[begin Exercise input]

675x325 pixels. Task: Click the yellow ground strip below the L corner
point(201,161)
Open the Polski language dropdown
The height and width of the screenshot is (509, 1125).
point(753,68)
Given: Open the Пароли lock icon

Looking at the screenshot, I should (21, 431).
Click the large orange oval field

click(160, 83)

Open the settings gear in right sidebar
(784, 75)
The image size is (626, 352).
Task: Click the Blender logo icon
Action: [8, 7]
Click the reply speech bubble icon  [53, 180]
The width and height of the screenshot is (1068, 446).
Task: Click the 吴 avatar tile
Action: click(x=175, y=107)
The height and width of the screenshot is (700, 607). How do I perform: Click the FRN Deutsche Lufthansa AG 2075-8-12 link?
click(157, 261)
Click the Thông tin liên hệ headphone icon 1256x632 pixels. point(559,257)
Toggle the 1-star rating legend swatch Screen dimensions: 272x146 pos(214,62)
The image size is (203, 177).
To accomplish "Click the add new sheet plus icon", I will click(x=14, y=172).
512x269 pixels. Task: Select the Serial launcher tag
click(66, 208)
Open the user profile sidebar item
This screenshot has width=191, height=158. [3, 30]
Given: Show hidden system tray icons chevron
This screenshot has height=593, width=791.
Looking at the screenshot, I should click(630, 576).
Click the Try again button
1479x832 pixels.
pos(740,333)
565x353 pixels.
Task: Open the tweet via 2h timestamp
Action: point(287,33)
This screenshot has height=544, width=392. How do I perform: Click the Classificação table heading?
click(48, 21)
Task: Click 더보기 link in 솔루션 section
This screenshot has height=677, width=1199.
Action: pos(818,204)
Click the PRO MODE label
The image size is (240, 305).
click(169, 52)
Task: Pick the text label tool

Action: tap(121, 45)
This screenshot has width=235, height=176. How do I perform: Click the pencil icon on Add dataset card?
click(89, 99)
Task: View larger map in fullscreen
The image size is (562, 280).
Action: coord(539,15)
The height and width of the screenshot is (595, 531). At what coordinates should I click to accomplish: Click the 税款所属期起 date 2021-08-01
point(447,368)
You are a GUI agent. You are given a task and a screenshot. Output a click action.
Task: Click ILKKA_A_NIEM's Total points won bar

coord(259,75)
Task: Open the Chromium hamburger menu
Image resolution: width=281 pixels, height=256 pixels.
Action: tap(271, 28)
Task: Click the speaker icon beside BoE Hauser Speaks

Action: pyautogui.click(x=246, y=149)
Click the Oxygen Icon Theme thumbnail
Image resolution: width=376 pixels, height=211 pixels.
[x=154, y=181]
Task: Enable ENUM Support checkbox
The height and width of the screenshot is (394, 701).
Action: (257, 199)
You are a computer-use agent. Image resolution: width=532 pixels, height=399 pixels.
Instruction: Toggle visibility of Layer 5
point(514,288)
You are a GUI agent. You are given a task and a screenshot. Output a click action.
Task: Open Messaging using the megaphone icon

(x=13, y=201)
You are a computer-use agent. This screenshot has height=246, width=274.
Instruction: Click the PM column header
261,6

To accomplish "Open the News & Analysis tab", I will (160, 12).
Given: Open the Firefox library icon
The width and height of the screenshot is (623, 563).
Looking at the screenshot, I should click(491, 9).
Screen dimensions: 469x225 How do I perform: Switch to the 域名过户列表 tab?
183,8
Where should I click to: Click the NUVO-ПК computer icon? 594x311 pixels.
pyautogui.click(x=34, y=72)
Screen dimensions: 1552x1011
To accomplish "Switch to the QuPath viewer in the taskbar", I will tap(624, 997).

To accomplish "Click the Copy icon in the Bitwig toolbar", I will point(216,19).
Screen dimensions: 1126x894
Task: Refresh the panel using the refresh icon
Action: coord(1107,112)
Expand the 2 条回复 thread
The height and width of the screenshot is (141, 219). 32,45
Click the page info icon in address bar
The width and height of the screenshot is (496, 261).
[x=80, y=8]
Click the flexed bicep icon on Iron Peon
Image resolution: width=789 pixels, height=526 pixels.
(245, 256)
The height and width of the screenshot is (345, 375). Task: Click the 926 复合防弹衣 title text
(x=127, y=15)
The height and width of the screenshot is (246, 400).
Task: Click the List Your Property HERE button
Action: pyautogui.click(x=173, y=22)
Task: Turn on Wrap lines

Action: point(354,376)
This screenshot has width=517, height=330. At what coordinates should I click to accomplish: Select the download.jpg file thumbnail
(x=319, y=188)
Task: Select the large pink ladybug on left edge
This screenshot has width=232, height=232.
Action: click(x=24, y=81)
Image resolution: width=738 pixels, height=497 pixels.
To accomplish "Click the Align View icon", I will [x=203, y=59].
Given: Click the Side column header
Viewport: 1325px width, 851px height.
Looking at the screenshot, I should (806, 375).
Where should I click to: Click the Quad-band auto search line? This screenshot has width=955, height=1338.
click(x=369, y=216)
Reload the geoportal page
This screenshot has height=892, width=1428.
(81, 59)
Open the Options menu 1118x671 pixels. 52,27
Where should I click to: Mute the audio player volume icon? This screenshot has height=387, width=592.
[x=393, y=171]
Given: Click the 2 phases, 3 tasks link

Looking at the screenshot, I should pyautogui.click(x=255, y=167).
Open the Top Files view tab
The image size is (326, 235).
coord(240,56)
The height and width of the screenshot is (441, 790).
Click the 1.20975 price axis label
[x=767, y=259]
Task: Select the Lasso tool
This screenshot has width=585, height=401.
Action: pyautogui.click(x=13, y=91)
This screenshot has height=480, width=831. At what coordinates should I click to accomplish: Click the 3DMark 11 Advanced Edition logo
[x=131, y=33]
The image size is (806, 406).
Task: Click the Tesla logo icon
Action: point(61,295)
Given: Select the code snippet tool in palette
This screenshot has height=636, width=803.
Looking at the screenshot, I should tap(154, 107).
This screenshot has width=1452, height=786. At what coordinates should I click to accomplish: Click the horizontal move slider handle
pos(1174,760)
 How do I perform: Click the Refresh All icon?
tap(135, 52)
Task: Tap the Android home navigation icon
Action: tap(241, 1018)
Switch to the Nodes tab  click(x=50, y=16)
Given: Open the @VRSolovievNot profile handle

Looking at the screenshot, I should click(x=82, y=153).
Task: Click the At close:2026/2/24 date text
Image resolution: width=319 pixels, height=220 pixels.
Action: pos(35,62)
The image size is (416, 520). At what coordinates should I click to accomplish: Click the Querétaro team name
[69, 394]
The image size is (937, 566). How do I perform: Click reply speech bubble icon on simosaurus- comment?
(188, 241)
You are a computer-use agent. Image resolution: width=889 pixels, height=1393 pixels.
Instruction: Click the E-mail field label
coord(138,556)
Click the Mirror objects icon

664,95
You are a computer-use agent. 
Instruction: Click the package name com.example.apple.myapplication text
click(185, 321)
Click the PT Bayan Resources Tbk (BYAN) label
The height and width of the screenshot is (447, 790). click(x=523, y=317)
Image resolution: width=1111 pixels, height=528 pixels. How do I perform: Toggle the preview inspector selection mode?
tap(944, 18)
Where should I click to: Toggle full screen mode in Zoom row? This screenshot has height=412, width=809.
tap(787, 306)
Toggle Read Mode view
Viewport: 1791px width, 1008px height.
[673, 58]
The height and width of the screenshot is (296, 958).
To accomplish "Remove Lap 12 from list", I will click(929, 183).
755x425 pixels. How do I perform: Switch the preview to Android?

[end Exercise input]

**Short exercise**
Format every line of the listing above as a JSON list of strings, one string per line, leaving out blank lines.

**Final result**
[
  "675x325 pixels. Task: Click the yellow ground strip below the L corner",
  "point(201,161)",
  "Open the Polski language dropdown",
  "The height and width of the screenshot is (509, 1125).",
  "point(753,68)",
  "Given: Open the Пароли lock icon",
  "Looking at the screenshot, I should (21, 431).",
  "Click the large orange oval field",
  "click(160, 83)",
  "Open the settings gear in right sidebar",
  "(784, 75)",
  "The image size is (626, 352).",
  "Task: Click the Blender logo icon",
  "Action: [8, 7]",
  "Click the reply speech bubble icon  [53, 180]",
  "The width and height of the screenshot is (1068, 446).",
  "Task: Click the 吴 avatar tile",
  "Action: click(x=175, y=107)",
  "The height and width of the screenshot is (700, 607). How do I perform: Click the FRN Deutsche Lufthansa AG 2075-8-12 link?",
  "click(157, 261)",
  "Click the Thông tin liên hệ headphone icon 1256x632 pixels. point(559,257)",
  "Toggle the 1-star rating legend swatch Screen dimensions: 272x146 pos(214,62)",
  "The image size is (203, 177).",
  "To accomplish \"Click the add new sheet plus icon\", I will click(x=14, y=172).",
  "512x269 pixels. Task: Select the Serial launcher tag",
  "click(66, 208)",
  "Open the user profile sidebar item",
  "This screenshot has width=191, height=158. [3, 30]",
  "Given: Show hidden system tray icons chevron",
  "This screenshot has height=593, width=791.",
  "Looking at the screenshot, I should click(630, 576).",
  "Click the Try again button",
  "1479x832 pixels.",
  "pos(740,333)",
  "565x353 pixels.",
  "Task: Open the tweet via 2h timestamp",
  "Action: point(287,33)",
  "This screenshot has height=544, width=392. How do I perform: Click the Classificação table heading?",
  "click(48, 21)",
  "Task: Click 더보기 link in 솔루션 section",
  "This screenshot has height=677, width=1199.",
  "Action: pos(818,204)",
  "Click the PRO MODE label",
  "The image size is (240, 305).",
  "click(169, 52)",
  "Task: Pick the text label tool",
  "Action: tap(121, 45)",
  "This screenshot has width=235, height=176. How do I perform: Click the pencil icon on Add dataset card?",
  "click(89, 99)",
  "Task: View larger map in fullscreen",
  "The image size is (562, 280).",
  "Action: coord(539,15)",
  "The height and width of the screenshot is (595, 531). At what coordinates should I click to accomplish: Click the 税款所属期起 date 2021-08-01",
  "point(447,368)",
  "You are a GUI agent. You are given a task and a screenshot. Output a click action.",
  "Task: Click ILKKA_A_NIEM's Total points won bar",
  "coord(259,75)",
  "Task: Open the Chromium hamburger menu",
  "Image resolution: width=281 pixels, height=256 pixels.",
  "Action: tap(271, 28)",
  "Task: Click the speaker icon beside BoE Hauser Speaks",
  "Action: pyautogui.click(x=246, y=149)",
  "Click the Oxygen Icon Theme thumbnail",
  "Image resolution: width=376 pixels, height=211 pixels.",
  "[x=154, y=181]",
  "Task: Enable ENUM Support checkbox",
  "The height and width of the screenshot is (394, 701).",
  "Action: (257, 199)",
  "You are a computer-use agent. Image resolution: width=532 pixels, height=399 pixels.",
  "Instruction: Toggle visibility of Layer 5",
  "point(514,288)",
  "You are a GUI agent. You are given a task and a screenshot. Output a click action.",
  "Task: Open Messaging using the megaphone icon",
  "(x=13, y=201)",
  "You are a computer-use agent. This screenshot has height=246, width=274.",
  "Instruction: Click the PM column header",
  "261,6",
  "To accomplish \"Open the News & Analysis tab\", I will (160, 12).",
  "Given: Open the Firefox library icon",
  "The width and height of the screenshot is (623, 563).",
  "Looking at the screenshot, I should click(491, 9).",
  "Screen dimensions: 469x225 How do I perform: Switch to the 域名过户列表 tab?",
  "183,8",
  "Where should I click to: Click the NUVO-ПК computer icon? 594x311 pixels.",
  "pyautogui.click(x=34, y=72)",
  "Screen dimensions: 1552x1011",
  "To accomplish \"Switch to the QuPath viewer in the taskbar\", I will tap(624, 997).",
  "To accomplish \"Click the Copy icon in the Bitwig toolbar\", I will point(216,19).",
  "Screen dimensions: 1126x894",
  "Task: Refresh the panel using the refresh icon",
  "Action: coord(1107,112)",
  "Expand the 2 条回复 thread",
  "The height and width of the screenshot is (141, 219). 32,45",
  "Click the page info icon in address bar",
  "The width and height of the screenshot is (496, 261).",
  "[x=80, y=8]",
  "Click the flexed bicep icon on Iron Peon",
  "Image resolution: width=789 pixels, height=526 pixels.",
  "(245, 256)",
  "The height and width of the screenshot is (345, 375). Task: Click the 926 复合防弹衣 title text",
  "(x=127, y=15)",
  "The height and width of the screenshot is (246, 400).",
  "Task: Click the List Your Property HERE button",
  "Action: pyautogui.click(x=173, y=22)",
  "Task: Turn on Wrap lines",
  "Action: point(354,376)",
  "This screenshot has width=517, height=330. At what coordinates should I click to accomplish: Select the download.jpg file thumbnail",
  "(x=319, y=188)",
  "Task: Select the large pink ladybug on left edge",
  "This screenshot has width=232, height=232.",
  "Action: click(x=24, y=81)",
  "Image resolution: width=738 pixels, height=497 pixels.",
  "To accomplish \"Click the Align View icon\", I will [x=203, y=59].",
  "Given: Click the Side column header",
  "Viewport: 1325px width, 851px height.",
  "Looking at the screenshot, I should (806, 375).",
  "Where should I click to: Click the Quad-band auto search line? This screenshot has width=955, height=1338.",
  "click(x=369, y=216)",
  "Reload the geoportal page",
  "This screenshot has height=892, width=1428.",
  "(81, 59)",
  "Open the Options menu 1118x671 pixels. 52,27",
  "Where should I click to: Mute the audio player volume icon? This screenshot has height=387, width=592.",
  "[x=393, y=171]",
  "Given: Click the 2 phases, 3 tasks link",
  "Looking at the screenshot, I should pyautogui.click(x=255, y=167).",
  "Open the Top Files view tab",
  "The image size is (326, 235).",
  "coord(240,56)",
  "The height and width of the screenshot is (441, 790).",
  "Click the 1.20975 price axis label",
  "[x=767, y=259]",
  "Task: Select the Lasso tool",
  "This screenshot has width=585, height=401.",
  "Action: pyautogui.click(x=13, y=91)",
  "This screenshot has height=480, width=831. At what coordinates should I click to accomplish: Click the 3DMark 11 Advanced Edition logo",
  "[x=131, y=33]",
  "The image size is (806, 406).",
  "Task: Click the Tesla logo icon",
  "Action: point(61,295)",
  "Given: Select the code snippet tool in palette",
  "This screenshot has height=636, width=803.",
  "Looking at the screenshot, I should tap(154, 107).",
  "This screenshot has width=1452, height=786. At what coordinates should I click to accomplish: Click the horizontal move slider handle",
  "pos(1174,760)",
  " How do I perform: Click the Refresh All icon?",
  "tap(135, 52)",
  "Task: Tap the Android home navigation icon",
  "Action: tap(241, 1018)",
  "Switch to the Nodes tab  click(x=50, y=16)",
  "Given: Open the @VRSolovievNot profile handle",
  "Looking at the screenshot, I should click(x=82, y=153).",
  "Task: Click the At close:2026/2/24 date text",
  "Image resolution: width=319 pixels, height=220 pixels.",
  "Action: pos(35,62)",
  "The image size is (416, 520). At what coordinates should I click to accomplish: Click the Querétaro team name",
  "[69, 394]",
  "The image size is (937, 566). How do I perform: Click reply speech bubble icon on simosaurus- comment?",
  "(188, 241)",
  "You are a computer-use agent. Image resolution: width=889 pixels, height=1393 pixels.",
  "Instruction: Click the E-mail field label",
  "coord(138,556)",
  "Click the Mirror objects icon",
  "664,95",
  "You are a computer-use agent. ",
  "Instruction: Click the package name com.example.apple.myapplication text",
  "click(185, 321)",
  "Click the PT Bayan Resources Tbk (BYAN) label",
  "The height and width of the screenshot is (447, 790). click(x=523, y=317)",
  "Image resolution: width=1111 pixels, height=528 pixels. How do I perform: Toggle the preview inspector selection mode?",
  "tap(944, 18)",
  "Where should I click to: Toggle full screen mode in Zoom row? This screenshot has height=412, width=809.",
  "tap(787, 306)",
  "Toggle Read Mode view",
  "Viewport: 1791px width, 1008px height.",
  "[673, 58]",
  "The height and width of the screenshot is (296, 958).",
  "To accomplish \"Remove Lap 12 from list\", I will click(929, 183).",
  "755x425 pixels. How do I perform: Switch the preview to Android?"
]